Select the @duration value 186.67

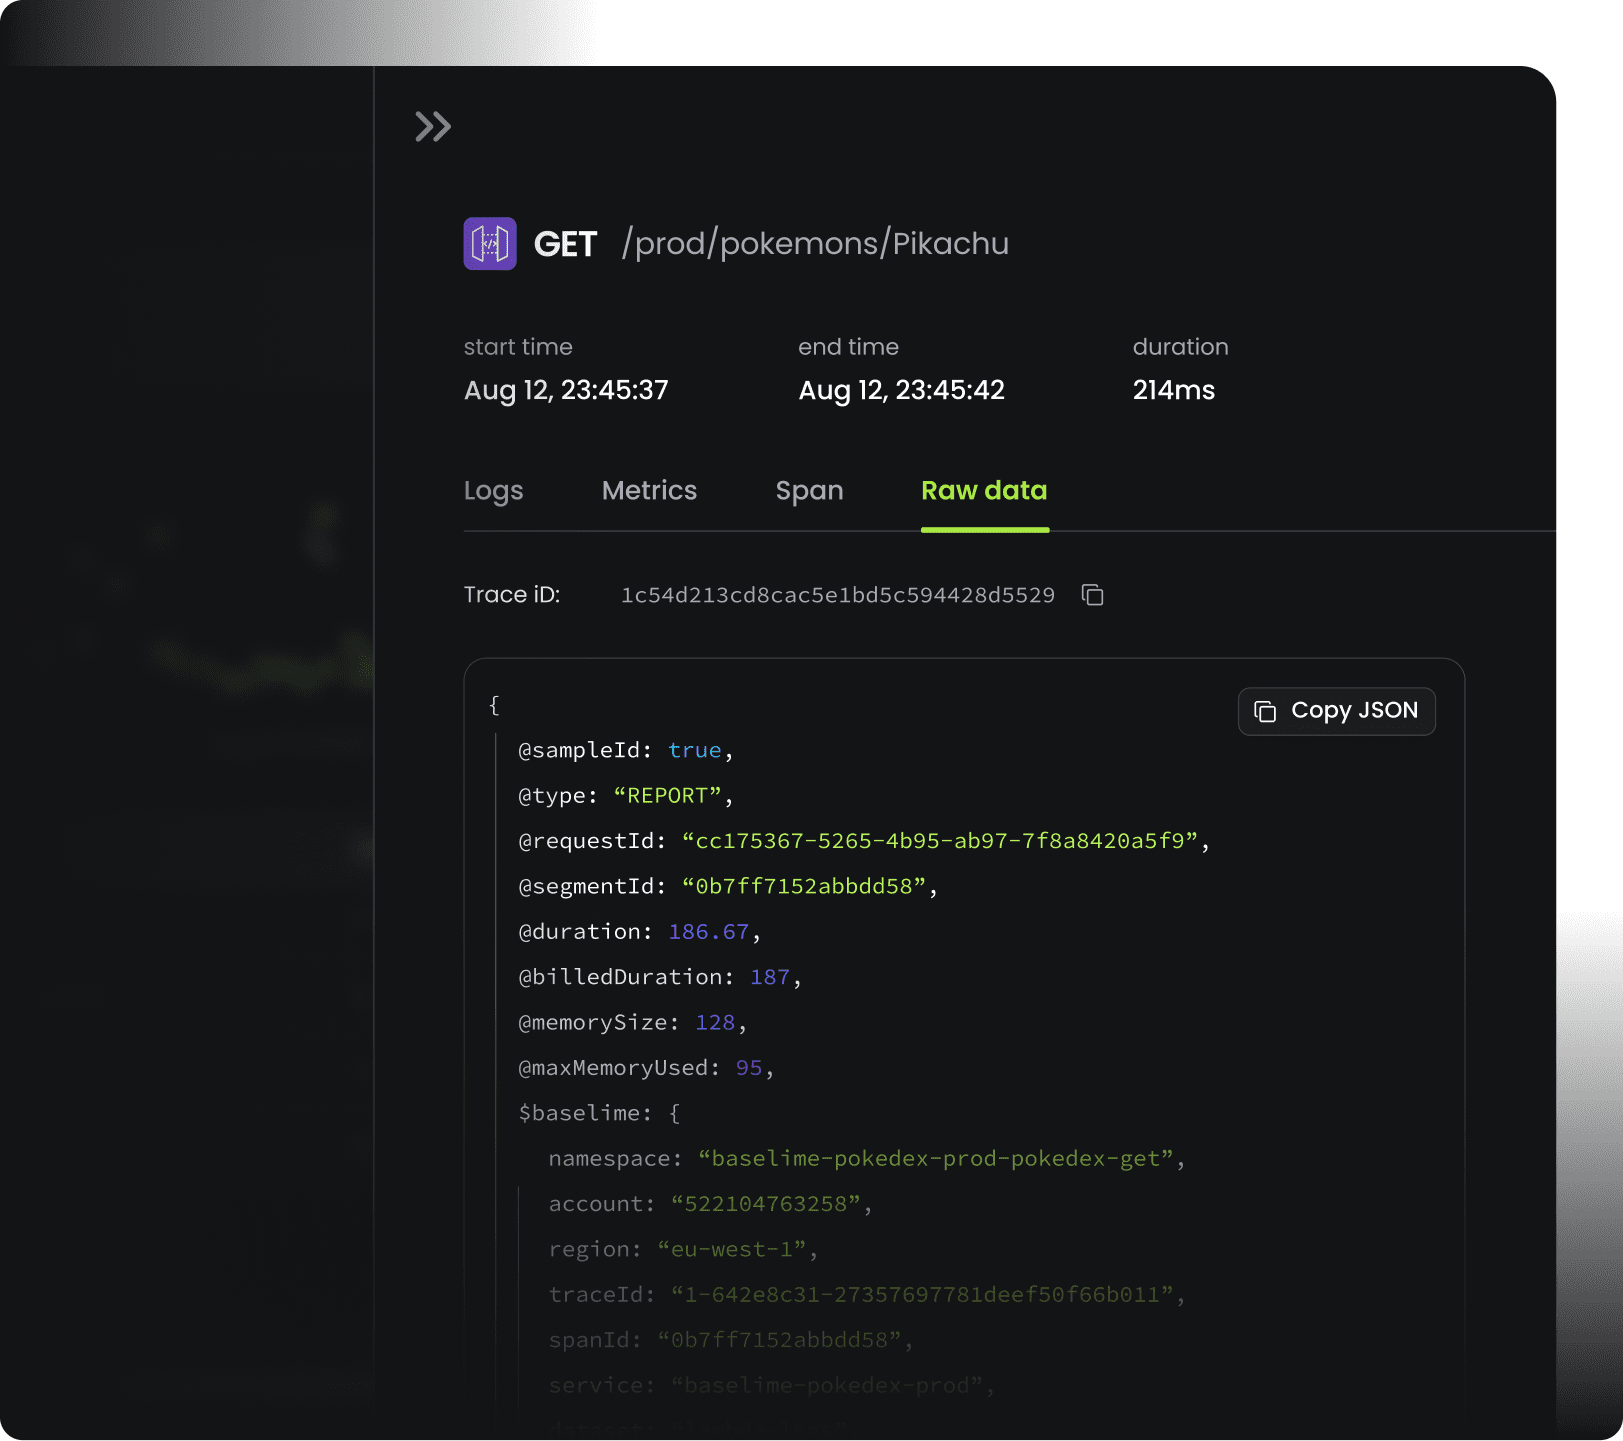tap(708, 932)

---

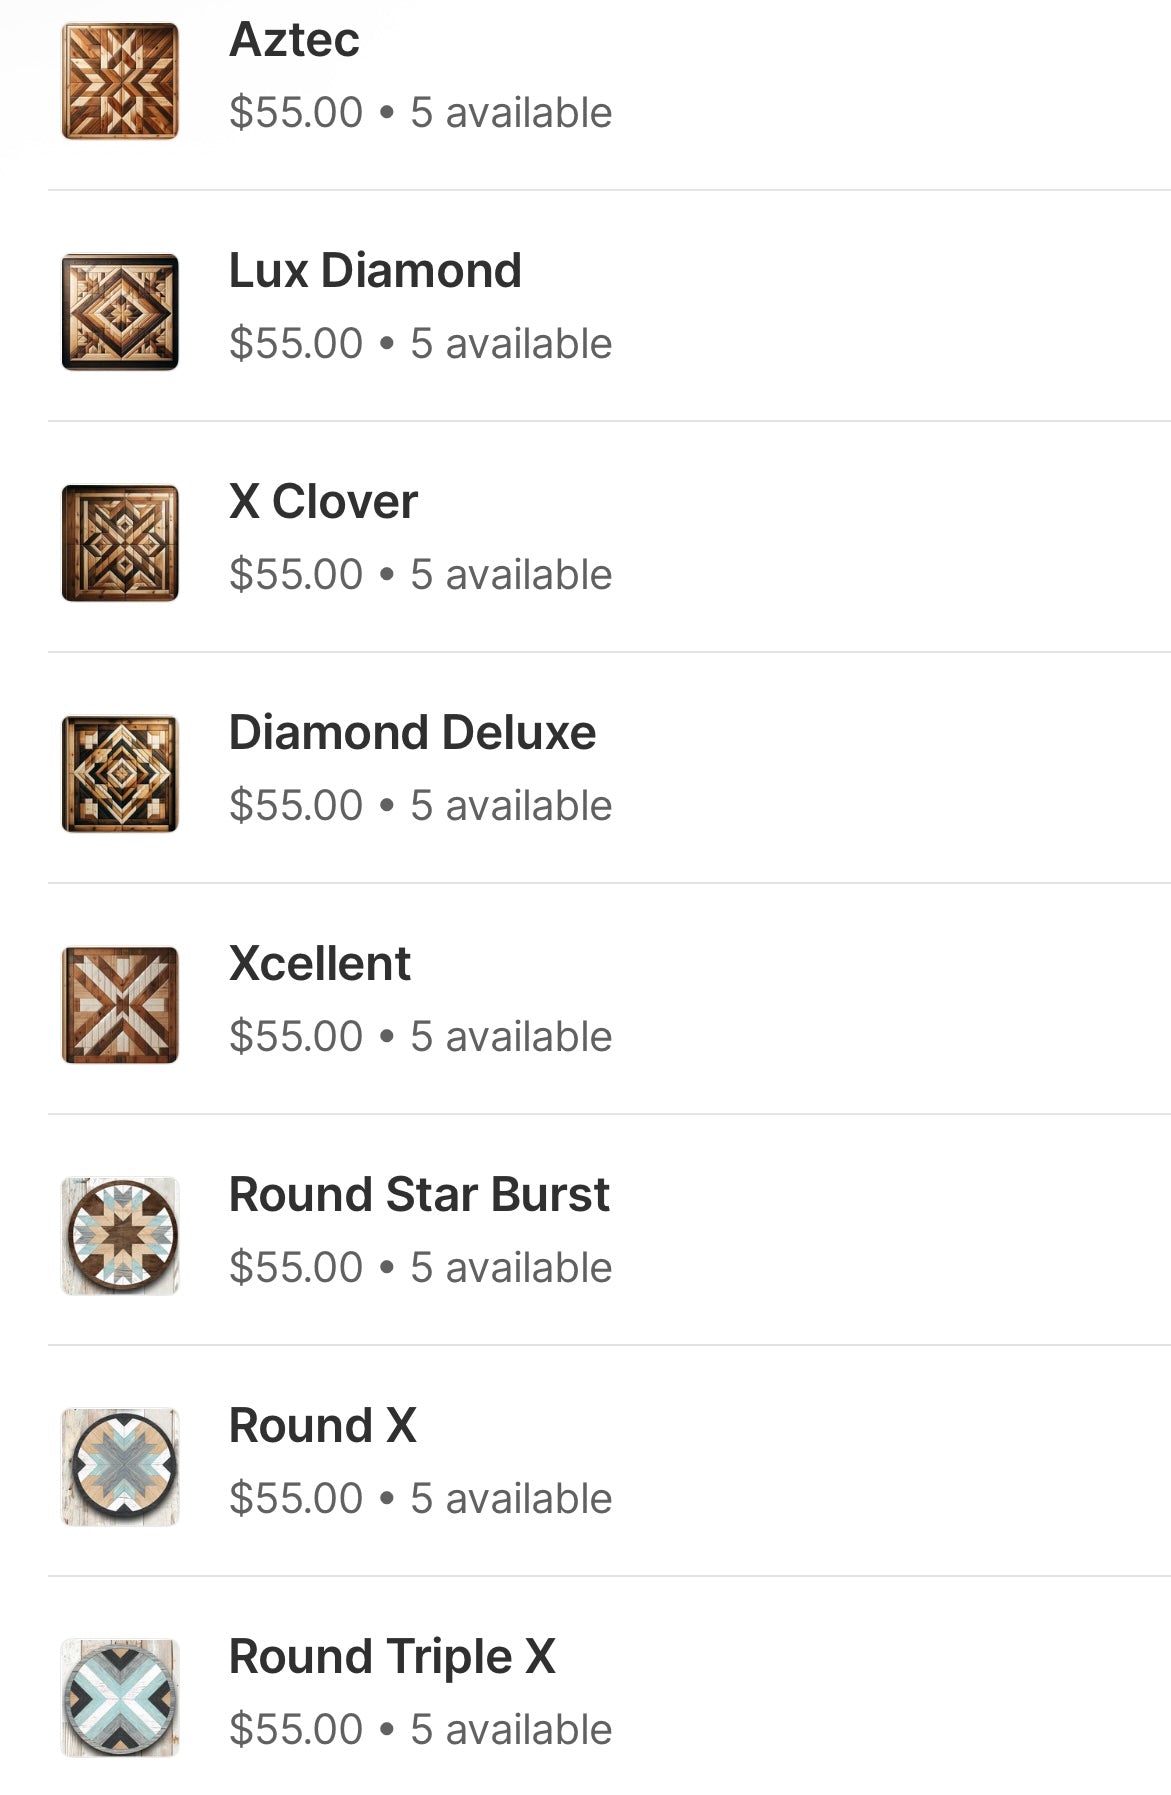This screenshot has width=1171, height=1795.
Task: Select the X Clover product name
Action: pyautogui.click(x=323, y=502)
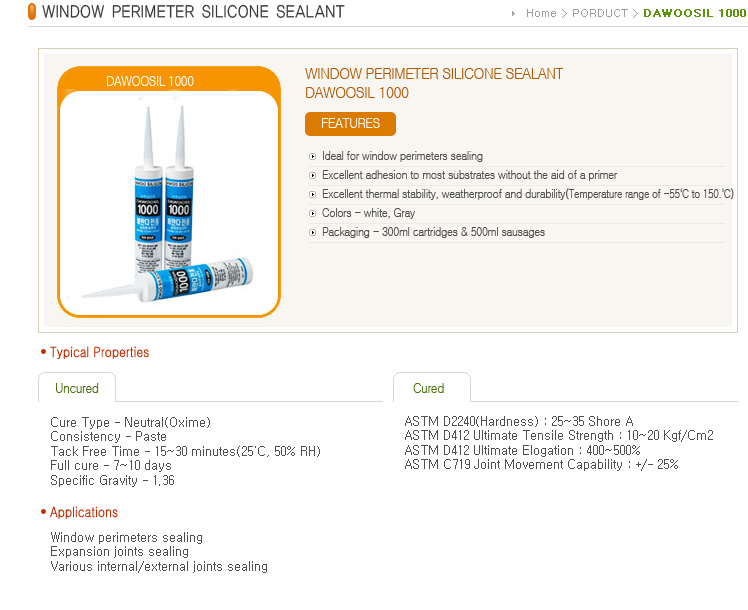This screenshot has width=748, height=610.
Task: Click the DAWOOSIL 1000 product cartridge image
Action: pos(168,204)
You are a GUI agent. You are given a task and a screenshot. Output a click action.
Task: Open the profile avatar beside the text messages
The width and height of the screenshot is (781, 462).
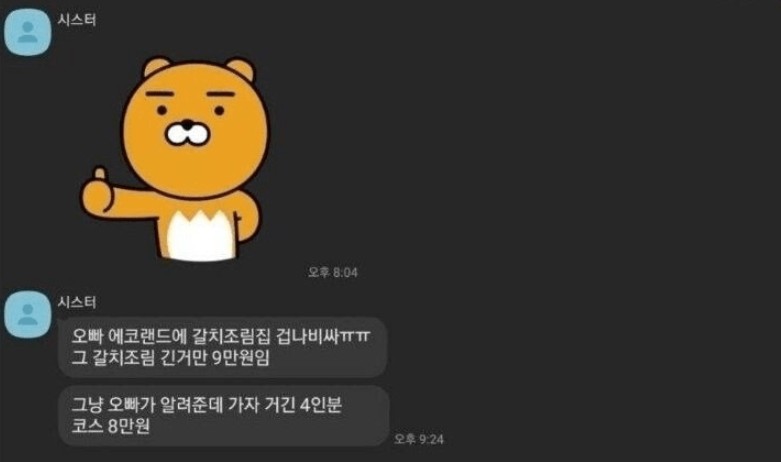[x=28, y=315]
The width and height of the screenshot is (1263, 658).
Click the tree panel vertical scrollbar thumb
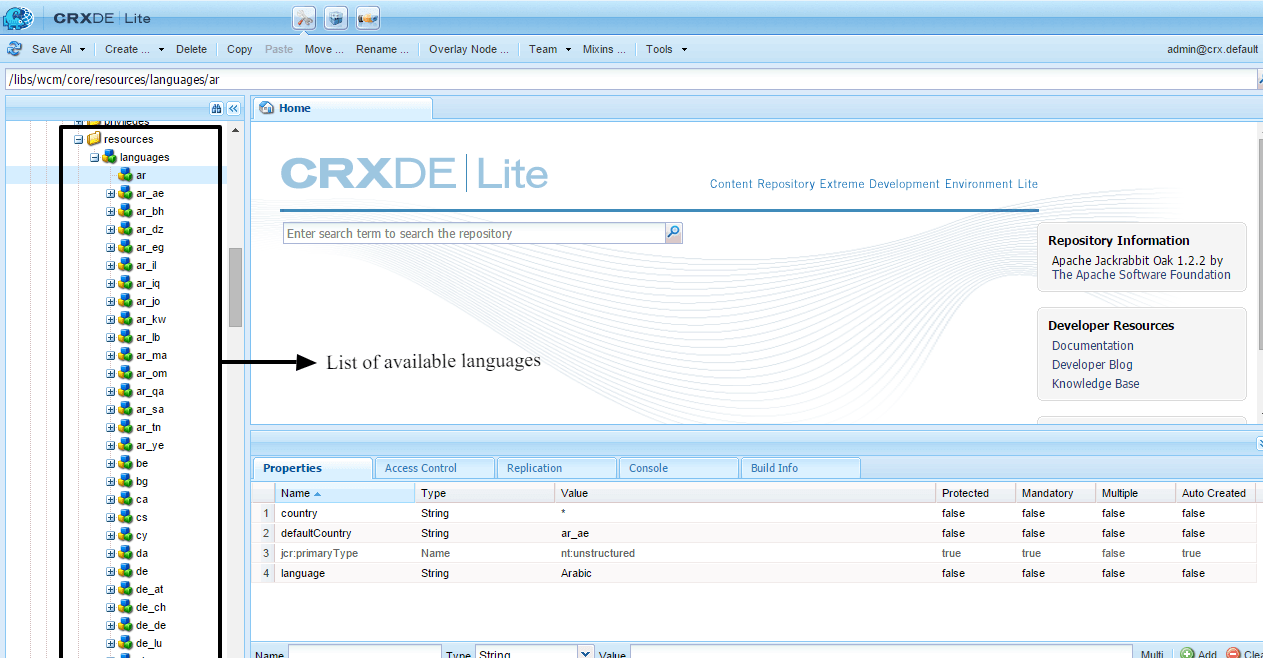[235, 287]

■ Problem: Can you copy out, word for word, the lines of the items that start with the line containing "This screenshot has width=1171, height=1795." and go on through the line containing "[x=28, y=315]", leaving the pictures out?

■ Full output:
This screenshot has width=1171, height=1795.
Task: Select the X Clover product name
Action: pyautogui.click(x=323, y=502)
This screenshot has width=748, height=610.
Task: Click the DAWOOSIL 1000 product cartridge image
Action: pos(168,204)
You are a GUI agent. You are given a task and a screenshot. Output a click action.
Task: Open the profile avatar beside the text messages
The width and height of the screenshot is (781, 462).
[x=28, y=315]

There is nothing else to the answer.